### Complete the following
A. In the habit-tracking post, rewrite the paragraph beginning "My first suggestion is" as a short bulleted list that keeps its main facts.
B. From the entries, copy word for word everything from the line containing "Given: Collapse the switches array" down to the line containing "point(549,47)", and nothing else.

Habit Tracking and Checklists
#1
One of the things I love about our community is the focus on self-improvement. There is tons of value across so many different areas that often the only problem is integrating this into your daily/weekly life. 

This is a thread for the refinement of habits and goals, as well as discussion around tracking, reviewing, integrating, etc. 

My first suggestion is to have an easy way to track your desired habits, as this serves multiple purposes. You want a checklist to keep you on track, a history to see your progress, and a reminder to encourage you to not "break the chain" of momentum and success.

I've tried searching for various Excel sheets for tracking but I've never found one that I was satisified with. I also believe that it's easier when you can mark off habits quickly rather than waiting till you're at a computer, or carrying around pen and paper. The best solution I've been using so far is a Repeat Habit Tracker app that is free on Android: https://play.google.com/store/apps/detai...y&hl=en_CA

[Image: 10-habit-apps-Repeat-screenshots.jpg]

(Note: I have no affliation and make no money from this, and I am open to other suggestions)

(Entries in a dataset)
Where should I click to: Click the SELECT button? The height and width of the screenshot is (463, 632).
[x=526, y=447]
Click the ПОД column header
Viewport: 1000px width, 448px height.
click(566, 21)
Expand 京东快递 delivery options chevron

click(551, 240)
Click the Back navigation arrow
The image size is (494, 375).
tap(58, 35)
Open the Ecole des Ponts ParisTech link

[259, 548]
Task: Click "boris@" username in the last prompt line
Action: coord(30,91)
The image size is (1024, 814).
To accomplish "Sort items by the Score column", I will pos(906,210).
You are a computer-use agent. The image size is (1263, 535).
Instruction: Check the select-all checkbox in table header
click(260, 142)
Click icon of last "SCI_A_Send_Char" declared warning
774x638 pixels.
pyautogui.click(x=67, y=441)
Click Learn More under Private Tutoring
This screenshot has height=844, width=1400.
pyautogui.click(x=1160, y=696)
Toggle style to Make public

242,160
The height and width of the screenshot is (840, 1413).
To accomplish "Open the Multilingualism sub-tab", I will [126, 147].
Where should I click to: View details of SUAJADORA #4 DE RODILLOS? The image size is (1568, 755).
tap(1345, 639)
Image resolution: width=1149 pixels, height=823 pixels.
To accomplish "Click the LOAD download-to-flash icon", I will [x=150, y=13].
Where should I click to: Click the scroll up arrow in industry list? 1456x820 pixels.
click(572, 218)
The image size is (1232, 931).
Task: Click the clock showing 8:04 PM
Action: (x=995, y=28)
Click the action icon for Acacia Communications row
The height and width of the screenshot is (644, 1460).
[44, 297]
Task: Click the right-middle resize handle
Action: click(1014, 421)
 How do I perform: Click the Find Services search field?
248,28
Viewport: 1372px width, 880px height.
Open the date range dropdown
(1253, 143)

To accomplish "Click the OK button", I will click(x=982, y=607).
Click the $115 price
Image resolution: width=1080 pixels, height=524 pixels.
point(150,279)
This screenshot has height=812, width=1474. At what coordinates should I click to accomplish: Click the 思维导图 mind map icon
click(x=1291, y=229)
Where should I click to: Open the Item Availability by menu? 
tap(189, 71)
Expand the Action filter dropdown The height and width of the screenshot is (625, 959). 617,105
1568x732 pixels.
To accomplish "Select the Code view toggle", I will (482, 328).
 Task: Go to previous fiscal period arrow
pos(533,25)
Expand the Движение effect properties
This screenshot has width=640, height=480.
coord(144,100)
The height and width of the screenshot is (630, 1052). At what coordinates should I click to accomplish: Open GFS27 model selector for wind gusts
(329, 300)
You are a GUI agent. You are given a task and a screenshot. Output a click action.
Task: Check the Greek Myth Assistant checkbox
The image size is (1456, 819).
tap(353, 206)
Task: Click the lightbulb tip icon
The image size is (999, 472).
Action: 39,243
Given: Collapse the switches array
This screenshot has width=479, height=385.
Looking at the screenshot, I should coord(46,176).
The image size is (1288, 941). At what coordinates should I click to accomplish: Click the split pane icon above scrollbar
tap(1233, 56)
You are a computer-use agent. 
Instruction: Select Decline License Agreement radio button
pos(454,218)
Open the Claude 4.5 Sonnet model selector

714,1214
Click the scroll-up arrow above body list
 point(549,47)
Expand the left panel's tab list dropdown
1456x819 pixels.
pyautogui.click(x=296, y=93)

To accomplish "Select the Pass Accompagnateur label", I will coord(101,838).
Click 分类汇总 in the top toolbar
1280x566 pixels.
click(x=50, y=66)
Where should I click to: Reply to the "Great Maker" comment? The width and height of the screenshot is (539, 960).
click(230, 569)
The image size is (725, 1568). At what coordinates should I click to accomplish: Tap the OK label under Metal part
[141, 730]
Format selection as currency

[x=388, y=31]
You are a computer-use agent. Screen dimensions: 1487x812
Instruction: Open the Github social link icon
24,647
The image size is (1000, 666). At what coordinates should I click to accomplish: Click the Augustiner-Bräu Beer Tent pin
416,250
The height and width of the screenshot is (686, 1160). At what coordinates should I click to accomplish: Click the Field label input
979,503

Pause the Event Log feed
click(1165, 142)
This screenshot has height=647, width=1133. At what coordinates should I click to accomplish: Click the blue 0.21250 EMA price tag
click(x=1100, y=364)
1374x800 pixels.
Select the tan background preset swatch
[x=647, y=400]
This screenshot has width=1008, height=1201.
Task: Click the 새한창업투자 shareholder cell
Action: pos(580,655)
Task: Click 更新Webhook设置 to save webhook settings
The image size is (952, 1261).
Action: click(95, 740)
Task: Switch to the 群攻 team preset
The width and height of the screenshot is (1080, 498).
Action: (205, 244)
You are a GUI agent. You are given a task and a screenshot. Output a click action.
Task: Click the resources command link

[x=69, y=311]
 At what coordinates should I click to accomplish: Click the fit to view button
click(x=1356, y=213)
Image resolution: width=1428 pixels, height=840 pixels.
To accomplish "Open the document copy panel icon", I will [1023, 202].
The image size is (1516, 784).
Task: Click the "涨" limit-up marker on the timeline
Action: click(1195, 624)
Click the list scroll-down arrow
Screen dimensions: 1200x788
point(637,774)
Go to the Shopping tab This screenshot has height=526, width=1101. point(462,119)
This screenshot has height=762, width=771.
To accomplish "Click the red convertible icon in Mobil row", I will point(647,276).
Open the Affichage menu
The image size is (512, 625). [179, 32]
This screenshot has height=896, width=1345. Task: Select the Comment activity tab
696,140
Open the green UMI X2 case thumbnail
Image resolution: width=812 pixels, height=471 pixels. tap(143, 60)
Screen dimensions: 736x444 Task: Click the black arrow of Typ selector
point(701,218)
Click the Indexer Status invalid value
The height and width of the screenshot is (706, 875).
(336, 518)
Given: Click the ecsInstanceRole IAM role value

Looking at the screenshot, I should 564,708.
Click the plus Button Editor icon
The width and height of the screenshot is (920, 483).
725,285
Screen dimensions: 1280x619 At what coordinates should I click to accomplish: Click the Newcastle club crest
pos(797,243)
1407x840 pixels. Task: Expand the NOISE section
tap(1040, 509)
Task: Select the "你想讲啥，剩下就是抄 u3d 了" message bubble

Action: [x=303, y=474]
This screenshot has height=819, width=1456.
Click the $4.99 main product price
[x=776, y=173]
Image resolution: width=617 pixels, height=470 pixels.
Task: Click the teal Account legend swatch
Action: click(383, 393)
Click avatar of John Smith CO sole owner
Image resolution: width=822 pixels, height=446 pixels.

### Written responses
A.
- Have an easy way to track the habits you want, since this serves several purposes:
- a checklist keeps you on track
- a history shows your progress
- a reminder encourages you not to "break the chain" of momentum and success

B.
Given: Collapse the switches array
This screenshot has width=479, height=385.
Looking at the screenshot, I should coord(46,176).
The image size is (1288, 941). At what coordinates should I click to accomplish: Click the split pane icon above scrollbar
tap(1233, 56)
You are a computer-use agent. 
Instruction: Select Decline License Agreement radio button
pos(454,218)
Open the Claude 4.5 Sonnet model selector

714,1214
Click the scroll-up arrow above body list
 point(549,47)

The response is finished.